– Что заставило его признаться?
– Никто пока не знает. Это случилось всего несколько часов назад. Кроме заявления правительства, у нас ничего нет.
– А остальные? Буадефр, Гонз – о них что-нибудь известно?
– Нет. Но всем им конец. Они всё поставили на это письмо. – Лабори наклоняет голову вплотную к решетке, я вижу его голубые, горящие от возбуждения глаза. – Анри никогда не пошел бы на это по своей инициативе?
– Это немыслимо. Если он не получил прямого приказа, то они, как минимум, должны были знать о его намерениях.
– Точно! Вы понимаете, что теперь мы можем вызвать его в качестве свидетеля? Позвольте мне вызвать Анри! Ну и перспектива! Я заставлю его спеть про все, что он знает, а это означает возвращение к первому военному трибуналу.
– Хотел бы я знать, что вынудило его признаться после стольких лет.
– Мы наверняка узнаем об этом завтра утром. Ну, по крайней мере, я принес вам на ночь хорошие новости. Приду завтра. Спокойной ночи, Пикар.
– Спасибо. Доброй ночи.
Меня отводят назад в камеру.
Животные звуки этой ночью особенно громки, но не они не дают мне уснуть, а мысли об Анри в Мон-Валерьян.

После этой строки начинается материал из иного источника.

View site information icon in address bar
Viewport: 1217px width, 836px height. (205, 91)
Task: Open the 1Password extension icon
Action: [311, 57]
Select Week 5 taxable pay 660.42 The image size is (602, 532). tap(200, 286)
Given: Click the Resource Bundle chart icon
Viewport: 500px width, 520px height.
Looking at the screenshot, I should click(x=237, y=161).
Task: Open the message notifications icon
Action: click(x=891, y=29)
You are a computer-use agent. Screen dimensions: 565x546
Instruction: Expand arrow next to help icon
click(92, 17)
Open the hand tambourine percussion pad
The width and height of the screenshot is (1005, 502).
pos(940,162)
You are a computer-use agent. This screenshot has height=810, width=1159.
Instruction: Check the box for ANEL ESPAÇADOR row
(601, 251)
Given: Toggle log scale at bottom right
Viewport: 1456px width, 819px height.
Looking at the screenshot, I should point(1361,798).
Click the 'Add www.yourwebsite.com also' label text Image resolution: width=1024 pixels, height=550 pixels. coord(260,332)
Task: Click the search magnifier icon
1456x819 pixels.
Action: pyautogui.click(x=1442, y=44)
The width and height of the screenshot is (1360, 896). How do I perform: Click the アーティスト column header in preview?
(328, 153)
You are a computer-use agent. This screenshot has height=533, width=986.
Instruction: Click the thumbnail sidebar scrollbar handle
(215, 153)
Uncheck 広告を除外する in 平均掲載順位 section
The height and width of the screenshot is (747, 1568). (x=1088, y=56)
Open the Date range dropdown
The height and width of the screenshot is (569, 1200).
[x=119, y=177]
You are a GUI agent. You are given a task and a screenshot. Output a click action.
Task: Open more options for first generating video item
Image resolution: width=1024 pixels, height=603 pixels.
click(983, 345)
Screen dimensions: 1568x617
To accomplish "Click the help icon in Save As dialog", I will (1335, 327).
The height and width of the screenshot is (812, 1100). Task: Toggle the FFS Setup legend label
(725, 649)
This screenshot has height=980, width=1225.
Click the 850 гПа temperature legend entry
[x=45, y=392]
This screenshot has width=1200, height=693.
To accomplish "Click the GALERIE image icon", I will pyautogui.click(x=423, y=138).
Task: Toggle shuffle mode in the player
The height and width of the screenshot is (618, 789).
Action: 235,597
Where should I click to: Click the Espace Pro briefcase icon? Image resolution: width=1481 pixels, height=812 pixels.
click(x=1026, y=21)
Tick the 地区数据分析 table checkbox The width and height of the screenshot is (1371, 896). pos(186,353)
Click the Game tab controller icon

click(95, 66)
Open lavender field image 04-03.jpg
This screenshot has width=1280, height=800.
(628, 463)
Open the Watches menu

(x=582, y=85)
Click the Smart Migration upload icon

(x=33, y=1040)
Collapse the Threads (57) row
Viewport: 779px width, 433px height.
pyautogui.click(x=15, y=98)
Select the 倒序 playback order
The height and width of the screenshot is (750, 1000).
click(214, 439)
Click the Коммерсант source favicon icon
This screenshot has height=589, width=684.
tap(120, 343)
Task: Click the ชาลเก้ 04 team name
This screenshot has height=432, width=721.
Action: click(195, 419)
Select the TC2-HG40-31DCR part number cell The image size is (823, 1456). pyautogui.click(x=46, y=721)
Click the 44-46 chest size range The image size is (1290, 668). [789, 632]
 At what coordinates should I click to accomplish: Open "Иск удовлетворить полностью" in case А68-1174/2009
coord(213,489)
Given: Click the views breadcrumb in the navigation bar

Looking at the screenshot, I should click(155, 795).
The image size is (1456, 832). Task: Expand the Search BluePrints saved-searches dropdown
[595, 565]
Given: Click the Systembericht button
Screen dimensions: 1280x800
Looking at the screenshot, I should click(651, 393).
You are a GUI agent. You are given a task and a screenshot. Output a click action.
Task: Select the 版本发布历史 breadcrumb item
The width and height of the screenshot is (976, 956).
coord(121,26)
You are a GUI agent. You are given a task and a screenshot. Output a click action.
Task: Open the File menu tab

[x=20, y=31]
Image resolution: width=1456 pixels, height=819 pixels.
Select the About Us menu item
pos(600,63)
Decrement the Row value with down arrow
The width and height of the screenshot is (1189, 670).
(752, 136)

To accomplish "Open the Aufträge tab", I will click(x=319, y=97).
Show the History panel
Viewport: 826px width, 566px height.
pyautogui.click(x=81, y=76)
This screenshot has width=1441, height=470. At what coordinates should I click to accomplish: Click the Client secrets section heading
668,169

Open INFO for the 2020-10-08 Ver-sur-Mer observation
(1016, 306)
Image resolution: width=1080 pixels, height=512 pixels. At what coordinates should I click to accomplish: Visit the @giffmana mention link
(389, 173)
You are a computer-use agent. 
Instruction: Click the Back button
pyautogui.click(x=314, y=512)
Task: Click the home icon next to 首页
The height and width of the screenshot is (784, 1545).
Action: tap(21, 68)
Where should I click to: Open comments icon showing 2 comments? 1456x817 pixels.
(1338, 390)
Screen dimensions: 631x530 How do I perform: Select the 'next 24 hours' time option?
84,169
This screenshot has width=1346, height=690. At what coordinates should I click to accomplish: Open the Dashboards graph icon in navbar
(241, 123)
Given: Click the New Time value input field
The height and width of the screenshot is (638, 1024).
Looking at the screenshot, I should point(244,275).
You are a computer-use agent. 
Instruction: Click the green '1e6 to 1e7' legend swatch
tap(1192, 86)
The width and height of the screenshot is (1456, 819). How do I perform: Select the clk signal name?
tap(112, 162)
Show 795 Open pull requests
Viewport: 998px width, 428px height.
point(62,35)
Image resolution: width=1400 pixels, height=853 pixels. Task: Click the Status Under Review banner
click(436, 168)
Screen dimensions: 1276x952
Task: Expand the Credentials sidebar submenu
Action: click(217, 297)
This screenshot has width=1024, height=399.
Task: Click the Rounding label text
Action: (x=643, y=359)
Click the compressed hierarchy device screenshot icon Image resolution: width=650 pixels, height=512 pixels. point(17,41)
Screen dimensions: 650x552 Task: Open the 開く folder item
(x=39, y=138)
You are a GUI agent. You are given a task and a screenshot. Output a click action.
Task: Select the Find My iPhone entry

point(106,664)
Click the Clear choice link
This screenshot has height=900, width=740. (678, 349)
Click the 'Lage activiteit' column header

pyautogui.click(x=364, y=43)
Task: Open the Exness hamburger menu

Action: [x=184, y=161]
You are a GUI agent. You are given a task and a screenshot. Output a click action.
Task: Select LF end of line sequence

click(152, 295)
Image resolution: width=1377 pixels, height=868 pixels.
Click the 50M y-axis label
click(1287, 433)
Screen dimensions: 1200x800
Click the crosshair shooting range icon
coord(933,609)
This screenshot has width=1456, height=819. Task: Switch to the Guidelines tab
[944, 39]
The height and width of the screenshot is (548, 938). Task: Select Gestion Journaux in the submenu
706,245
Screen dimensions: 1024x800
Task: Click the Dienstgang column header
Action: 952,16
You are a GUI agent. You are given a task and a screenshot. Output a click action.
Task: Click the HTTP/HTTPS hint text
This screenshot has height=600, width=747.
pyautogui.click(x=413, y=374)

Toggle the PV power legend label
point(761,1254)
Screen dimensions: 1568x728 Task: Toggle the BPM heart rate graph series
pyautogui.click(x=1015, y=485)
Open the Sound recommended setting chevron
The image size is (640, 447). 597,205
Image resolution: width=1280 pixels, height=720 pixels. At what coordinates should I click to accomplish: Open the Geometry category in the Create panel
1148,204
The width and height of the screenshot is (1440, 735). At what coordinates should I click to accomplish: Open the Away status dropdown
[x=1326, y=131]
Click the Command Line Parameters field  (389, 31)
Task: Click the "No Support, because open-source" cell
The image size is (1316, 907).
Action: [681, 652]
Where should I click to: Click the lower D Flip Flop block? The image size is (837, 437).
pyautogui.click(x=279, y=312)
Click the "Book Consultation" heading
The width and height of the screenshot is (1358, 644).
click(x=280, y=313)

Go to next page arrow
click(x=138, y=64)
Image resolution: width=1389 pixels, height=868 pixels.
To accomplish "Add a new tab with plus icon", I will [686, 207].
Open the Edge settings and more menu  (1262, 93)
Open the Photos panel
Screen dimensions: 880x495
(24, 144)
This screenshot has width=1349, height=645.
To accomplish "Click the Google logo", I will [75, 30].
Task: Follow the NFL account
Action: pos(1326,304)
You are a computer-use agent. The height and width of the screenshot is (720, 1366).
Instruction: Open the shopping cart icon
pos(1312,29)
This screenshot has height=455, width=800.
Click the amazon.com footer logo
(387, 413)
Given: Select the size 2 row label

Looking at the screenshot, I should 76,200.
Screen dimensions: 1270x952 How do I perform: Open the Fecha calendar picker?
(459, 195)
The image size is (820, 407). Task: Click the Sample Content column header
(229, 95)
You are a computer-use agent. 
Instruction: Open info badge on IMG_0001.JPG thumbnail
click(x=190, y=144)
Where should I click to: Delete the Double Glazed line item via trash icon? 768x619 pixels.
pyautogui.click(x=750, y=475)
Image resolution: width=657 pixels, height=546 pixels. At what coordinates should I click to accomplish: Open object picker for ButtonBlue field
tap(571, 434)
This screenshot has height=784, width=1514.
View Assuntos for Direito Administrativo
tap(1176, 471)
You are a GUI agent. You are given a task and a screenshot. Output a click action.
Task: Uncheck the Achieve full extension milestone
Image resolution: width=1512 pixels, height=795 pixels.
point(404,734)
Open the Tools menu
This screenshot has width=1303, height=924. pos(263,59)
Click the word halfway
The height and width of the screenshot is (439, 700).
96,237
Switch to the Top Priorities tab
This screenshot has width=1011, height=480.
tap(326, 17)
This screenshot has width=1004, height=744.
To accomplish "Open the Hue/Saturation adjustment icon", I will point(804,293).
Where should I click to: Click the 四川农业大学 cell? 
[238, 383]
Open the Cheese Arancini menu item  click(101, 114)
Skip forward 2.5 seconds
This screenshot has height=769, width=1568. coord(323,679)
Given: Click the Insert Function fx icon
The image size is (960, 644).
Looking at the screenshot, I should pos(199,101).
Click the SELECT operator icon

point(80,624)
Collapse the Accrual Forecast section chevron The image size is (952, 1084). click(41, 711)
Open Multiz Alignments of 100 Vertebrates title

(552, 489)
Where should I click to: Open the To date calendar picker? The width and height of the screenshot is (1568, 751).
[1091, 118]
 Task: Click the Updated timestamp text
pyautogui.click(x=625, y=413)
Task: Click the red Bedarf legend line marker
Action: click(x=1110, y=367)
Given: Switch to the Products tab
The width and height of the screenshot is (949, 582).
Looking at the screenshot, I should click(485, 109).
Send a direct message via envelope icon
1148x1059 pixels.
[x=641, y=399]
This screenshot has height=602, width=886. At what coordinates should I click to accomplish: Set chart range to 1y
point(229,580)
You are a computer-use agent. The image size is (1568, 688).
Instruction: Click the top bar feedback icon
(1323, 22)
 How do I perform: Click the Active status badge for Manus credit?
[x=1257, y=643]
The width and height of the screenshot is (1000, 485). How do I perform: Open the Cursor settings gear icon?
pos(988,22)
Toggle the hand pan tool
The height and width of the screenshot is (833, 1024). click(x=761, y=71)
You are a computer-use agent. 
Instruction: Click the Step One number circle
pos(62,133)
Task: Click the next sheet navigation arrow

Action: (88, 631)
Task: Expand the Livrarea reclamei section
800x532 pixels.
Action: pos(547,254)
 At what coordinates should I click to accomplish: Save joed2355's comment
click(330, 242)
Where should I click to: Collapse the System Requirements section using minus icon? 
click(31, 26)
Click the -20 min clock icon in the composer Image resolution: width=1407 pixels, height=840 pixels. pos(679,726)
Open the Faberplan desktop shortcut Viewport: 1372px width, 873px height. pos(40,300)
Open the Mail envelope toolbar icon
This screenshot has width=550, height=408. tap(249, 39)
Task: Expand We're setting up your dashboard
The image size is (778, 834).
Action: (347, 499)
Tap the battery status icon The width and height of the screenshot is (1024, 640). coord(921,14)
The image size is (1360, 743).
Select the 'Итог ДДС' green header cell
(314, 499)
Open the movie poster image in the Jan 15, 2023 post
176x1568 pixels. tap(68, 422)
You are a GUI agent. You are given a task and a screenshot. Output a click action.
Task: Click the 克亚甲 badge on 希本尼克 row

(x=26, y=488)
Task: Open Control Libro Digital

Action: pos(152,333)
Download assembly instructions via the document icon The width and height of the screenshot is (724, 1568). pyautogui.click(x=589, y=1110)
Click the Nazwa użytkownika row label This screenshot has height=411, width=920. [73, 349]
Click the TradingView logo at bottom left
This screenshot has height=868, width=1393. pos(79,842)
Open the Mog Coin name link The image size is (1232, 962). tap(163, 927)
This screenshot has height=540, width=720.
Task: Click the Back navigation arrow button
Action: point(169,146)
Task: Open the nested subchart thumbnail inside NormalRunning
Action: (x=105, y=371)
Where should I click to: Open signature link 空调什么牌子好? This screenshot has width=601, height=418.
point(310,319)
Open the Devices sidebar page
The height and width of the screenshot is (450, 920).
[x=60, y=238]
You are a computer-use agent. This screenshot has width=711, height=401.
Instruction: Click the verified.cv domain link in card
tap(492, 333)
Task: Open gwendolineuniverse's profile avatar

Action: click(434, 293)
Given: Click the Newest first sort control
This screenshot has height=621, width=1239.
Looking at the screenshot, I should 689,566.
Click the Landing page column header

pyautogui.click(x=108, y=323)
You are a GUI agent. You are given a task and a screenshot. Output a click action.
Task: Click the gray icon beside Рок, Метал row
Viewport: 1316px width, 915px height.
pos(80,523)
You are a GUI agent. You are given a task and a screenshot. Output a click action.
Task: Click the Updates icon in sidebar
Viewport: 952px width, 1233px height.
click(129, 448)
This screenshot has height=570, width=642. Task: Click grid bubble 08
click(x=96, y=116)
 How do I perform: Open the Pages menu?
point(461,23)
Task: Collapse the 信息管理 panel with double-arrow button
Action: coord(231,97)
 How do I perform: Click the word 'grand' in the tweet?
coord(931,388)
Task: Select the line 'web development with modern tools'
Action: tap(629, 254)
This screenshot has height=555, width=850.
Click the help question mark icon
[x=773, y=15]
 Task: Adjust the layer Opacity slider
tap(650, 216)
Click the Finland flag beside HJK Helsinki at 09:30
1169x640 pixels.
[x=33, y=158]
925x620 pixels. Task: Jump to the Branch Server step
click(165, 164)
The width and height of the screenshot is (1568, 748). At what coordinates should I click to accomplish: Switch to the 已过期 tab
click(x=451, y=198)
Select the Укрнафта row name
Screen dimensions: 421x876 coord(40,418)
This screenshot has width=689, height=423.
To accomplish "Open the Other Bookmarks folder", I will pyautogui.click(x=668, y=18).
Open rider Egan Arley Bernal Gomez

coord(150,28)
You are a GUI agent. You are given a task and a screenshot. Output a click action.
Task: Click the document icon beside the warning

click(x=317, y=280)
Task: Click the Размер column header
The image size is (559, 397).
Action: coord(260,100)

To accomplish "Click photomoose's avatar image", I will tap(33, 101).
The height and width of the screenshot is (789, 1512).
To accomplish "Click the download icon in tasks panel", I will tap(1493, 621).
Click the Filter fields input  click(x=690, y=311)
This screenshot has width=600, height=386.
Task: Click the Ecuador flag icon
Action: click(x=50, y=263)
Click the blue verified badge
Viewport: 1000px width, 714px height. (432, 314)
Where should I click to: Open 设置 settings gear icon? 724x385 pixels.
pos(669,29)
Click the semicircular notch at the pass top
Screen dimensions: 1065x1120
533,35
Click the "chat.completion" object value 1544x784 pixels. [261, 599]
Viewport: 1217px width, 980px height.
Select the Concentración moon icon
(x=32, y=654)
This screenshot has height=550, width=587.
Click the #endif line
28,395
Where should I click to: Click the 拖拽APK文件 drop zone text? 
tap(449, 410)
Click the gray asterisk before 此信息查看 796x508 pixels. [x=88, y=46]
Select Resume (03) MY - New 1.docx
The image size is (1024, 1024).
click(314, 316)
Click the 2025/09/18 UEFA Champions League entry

Следующий день – худший из тех, что я провел в тюрьме. Даже на чтении не могу сосредоточиться. Испытывая ощущение бессилия, я хожу взад-вперед по камере, а мой мозг конструирует и отбрасывает сценарии того, что же произошло и что будет дальше.
Время тянется медленно. Подают вечернюю еду. Дневной свет понемногу тускнеет. Около девяти часов надзиратель снова открывает дверь камеры и приказывает мне следовать за ним. Ах, как долго мы идем! Любопытно, что в самом конце, когда я уже в комнате для приема посетителей и Лабори поворачивается к решетке, я точно знаю, что он мне скажет, хотя еще не успел увидеть выражения его лица.
– Анри мертв, – говорит он.
Я смотрю на него, снова осмысливаю услышанное.
– Как это случилось?
– Его нашли сегодня утром в его камере в Мон-Валерьян с перерезанным горлом. Они, естественно, говорят, что он совершил самоубийство. Странное дело. Как вы думаете, Пикар? – взволнованно спрашивает он.
Мне приходится отвернуться от него. Я не знаю, почему глаза у меня наполнились слезами: от усталости, а может, от напряжения. А может, из-за Анри, которого я никогда, несмотря ни на что, не мог возненавидеть всем сердцем, слишком хорошо понимая, что заставляет его поступать так, а не иначе.
Я часто думаю об Анри. Больше мне особо делать нечего.
Сидя в своей камере, размышляю о деталях его смерти, о которых сообщается в последующие недели. Если я смогу разгадать эту тайну, то, вероятно, смогу разгадать и все остальное. Но я могу исходить только из того, что сообщается в газетах, и обрывков слухов, которые приносит мне Лабори, черпая их среди своих коллег. В конце концов мне приходится согласиться с тем, что я, похоже, никогда не узнаю всей правды.